Python integer division and modulation with negative operands

• Magic formula: a = (a // b) * b + (a % b)
• a: -10
• b: 3
• a // b: -4

• a % b: 2

  Replace in the magic formula: -10 = -4 * 3 + 2 = -12 + 2 = -10

• a: 10

• b: -3
• a // b: -4

• a % b: -2

  In the magic formula: 10 = -4 * -3 - 2 = 12 - 2 = 10

So the magic formula seems right.

If you define a // b as floor(a / b) (which it is), a % b should be a - floor(a / b) * b . Let's get a look:

• a: -10
• b: 3
• a % b = a - floor(a / b) * b = -10 - floor(-3.33) * 3 = -10 + 4 * 3 = 2

The fact that a // b always overlapping is pretty easy to remember (please read the first link of Cthulhu, this is an explanation of the creator of Python).

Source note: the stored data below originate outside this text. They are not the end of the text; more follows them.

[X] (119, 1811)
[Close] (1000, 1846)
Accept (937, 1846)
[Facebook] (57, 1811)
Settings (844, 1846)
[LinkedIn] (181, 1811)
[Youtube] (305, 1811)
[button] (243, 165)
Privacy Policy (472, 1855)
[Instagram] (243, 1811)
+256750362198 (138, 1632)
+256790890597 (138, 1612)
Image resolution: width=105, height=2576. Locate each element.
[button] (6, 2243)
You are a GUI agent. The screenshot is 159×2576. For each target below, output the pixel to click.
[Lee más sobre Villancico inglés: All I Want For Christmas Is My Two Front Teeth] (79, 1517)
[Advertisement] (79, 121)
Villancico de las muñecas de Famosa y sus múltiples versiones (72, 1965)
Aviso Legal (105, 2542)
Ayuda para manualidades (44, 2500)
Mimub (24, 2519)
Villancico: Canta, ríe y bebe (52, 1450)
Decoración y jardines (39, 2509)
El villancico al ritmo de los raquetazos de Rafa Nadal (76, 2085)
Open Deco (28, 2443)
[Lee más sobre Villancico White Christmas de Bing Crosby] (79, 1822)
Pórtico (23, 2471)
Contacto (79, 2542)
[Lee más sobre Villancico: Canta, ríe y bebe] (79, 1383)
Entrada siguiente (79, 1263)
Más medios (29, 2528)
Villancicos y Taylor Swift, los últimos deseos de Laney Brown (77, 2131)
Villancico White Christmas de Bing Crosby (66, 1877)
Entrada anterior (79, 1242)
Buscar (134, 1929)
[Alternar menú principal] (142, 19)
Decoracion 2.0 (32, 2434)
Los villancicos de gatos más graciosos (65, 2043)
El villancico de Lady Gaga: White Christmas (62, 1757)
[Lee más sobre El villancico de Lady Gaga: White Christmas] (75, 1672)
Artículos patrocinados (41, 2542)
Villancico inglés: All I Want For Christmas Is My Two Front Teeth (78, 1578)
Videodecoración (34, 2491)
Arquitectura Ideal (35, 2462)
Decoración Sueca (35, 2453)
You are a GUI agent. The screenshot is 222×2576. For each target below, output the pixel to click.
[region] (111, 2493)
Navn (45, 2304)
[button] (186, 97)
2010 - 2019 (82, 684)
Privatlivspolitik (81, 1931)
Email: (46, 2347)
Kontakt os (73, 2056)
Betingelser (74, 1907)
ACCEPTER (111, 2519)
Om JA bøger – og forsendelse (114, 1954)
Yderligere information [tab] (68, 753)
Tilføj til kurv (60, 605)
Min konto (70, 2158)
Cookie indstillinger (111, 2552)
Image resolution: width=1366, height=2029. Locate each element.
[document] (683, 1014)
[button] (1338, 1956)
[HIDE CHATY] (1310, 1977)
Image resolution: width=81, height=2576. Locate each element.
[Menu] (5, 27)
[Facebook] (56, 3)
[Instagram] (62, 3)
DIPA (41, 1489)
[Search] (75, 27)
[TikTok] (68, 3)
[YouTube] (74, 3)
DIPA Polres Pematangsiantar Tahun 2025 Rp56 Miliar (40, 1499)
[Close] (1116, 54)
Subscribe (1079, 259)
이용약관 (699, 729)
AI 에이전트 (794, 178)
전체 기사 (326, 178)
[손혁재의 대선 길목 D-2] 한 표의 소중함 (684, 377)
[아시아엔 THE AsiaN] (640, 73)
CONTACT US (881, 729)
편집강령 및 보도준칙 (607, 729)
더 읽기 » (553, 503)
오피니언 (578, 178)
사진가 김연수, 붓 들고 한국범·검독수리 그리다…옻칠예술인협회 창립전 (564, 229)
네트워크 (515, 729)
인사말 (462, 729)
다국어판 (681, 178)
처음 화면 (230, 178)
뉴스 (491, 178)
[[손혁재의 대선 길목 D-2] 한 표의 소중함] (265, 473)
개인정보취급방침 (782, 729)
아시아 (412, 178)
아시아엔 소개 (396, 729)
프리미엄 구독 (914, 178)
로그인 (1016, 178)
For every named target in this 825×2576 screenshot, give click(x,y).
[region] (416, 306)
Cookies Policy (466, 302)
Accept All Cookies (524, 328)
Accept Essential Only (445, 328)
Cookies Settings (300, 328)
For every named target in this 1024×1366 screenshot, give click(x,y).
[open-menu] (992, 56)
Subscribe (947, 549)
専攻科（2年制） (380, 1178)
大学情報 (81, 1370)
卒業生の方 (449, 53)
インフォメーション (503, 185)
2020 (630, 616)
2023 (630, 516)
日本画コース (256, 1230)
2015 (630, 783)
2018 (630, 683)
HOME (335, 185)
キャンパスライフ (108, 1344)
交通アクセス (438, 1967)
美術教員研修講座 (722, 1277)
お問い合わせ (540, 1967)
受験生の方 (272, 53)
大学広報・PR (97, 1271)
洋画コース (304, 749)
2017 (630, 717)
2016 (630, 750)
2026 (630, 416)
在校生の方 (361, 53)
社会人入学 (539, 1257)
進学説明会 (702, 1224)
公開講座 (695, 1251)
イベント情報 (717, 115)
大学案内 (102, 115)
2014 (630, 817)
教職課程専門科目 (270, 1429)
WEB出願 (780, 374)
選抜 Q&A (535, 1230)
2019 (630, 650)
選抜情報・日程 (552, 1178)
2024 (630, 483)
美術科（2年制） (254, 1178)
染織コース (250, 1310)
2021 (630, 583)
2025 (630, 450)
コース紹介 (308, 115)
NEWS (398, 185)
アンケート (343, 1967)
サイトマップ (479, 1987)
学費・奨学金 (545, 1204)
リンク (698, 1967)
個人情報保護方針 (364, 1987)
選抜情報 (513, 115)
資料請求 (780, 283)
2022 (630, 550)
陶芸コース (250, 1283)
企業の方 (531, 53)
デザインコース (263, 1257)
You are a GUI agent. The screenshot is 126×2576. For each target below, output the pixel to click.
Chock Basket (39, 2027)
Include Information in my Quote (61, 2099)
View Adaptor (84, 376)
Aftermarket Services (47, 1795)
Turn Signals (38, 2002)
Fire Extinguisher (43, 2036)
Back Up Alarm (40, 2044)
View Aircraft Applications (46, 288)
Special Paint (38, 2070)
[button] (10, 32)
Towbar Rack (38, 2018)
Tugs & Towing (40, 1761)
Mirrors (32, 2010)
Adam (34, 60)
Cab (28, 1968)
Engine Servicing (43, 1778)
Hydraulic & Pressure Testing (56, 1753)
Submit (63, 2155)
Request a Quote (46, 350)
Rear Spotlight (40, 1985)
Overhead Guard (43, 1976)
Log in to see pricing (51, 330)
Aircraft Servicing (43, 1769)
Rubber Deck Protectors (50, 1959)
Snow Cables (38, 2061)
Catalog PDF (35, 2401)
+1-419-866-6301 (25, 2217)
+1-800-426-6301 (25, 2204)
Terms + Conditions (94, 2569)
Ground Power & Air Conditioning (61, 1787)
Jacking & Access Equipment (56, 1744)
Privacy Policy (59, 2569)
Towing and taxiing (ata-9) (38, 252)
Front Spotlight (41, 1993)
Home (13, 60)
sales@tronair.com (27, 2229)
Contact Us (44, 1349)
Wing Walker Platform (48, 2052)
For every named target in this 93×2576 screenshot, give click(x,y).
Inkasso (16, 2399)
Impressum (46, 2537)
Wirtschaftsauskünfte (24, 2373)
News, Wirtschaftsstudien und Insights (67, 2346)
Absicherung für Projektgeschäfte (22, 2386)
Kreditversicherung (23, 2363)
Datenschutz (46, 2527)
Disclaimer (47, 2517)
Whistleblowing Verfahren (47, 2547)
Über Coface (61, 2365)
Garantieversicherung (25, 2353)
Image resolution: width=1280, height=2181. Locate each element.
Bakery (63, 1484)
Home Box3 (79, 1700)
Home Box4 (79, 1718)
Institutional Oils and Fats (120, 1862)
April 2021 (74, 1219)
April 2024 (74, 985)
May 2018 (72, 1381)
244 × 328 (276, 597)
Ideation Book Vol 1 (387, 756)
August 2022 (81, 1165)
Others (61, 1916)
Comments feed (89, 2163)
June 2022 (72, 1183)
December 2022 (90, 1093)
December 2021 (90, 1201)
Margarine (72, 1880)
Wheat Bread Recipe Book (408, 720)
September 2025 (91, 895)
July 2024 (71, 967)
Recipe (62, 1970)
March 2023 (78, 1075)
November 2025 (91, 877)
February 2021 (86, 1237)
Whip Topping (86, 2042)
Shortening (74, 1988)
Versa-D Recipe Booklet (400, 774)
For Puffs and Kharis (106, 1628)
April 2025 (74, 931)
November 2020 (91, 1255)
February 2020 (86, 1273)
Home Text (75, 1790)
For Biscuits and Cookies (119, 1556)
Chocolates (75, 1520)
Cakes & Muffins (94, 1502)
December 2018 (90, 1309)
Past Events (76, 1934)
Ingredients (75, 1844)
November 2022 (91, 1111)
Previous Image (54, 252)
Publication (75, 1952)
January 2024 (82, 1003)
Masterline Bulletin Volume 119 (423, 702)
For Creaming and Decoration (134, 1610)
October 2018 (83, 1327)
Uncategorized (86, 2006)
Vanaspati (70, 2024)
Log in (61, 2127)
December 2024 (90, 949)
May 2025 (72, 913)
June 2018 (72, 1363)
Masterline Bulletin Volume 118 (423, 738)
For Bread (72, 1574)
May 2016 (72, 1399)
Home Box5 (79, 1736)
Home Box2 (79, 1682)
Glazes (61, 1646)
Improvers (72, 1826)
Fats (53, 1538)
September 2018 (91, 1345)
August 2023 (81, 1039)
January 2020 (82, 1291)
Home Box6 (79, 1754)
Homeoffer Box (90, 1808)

For negative a in a % b .. try to imagine a table of numbers that starts at 0 and has columns b :

 b = 3: 0 1 2 3 4 5 6 7 8 9 10 11 ... 

If a is the number in the cell, a % b will be the column number:

 aa % b _______________ 0 1 2 0 1 2 3 4 5 0 1 2 6 7 8 0 1 2 9 10 11 0 1 2 

Now add the table back to the negatives:

  aa % b __________________ -12 -11 -10 0 1 2 -9 -8 -7 0 1 2 -6 -5 -4 0 1 2 -3 -2 -1 0 1 2 0 1 2 0 1 2 3 4 5 0 1 2 6 7 8 0 1 2 9 10 11 0 1 2 

-10 % 3 will be 2 . A negative a in a % b would appear under such conditions. a % b with negative b not very much.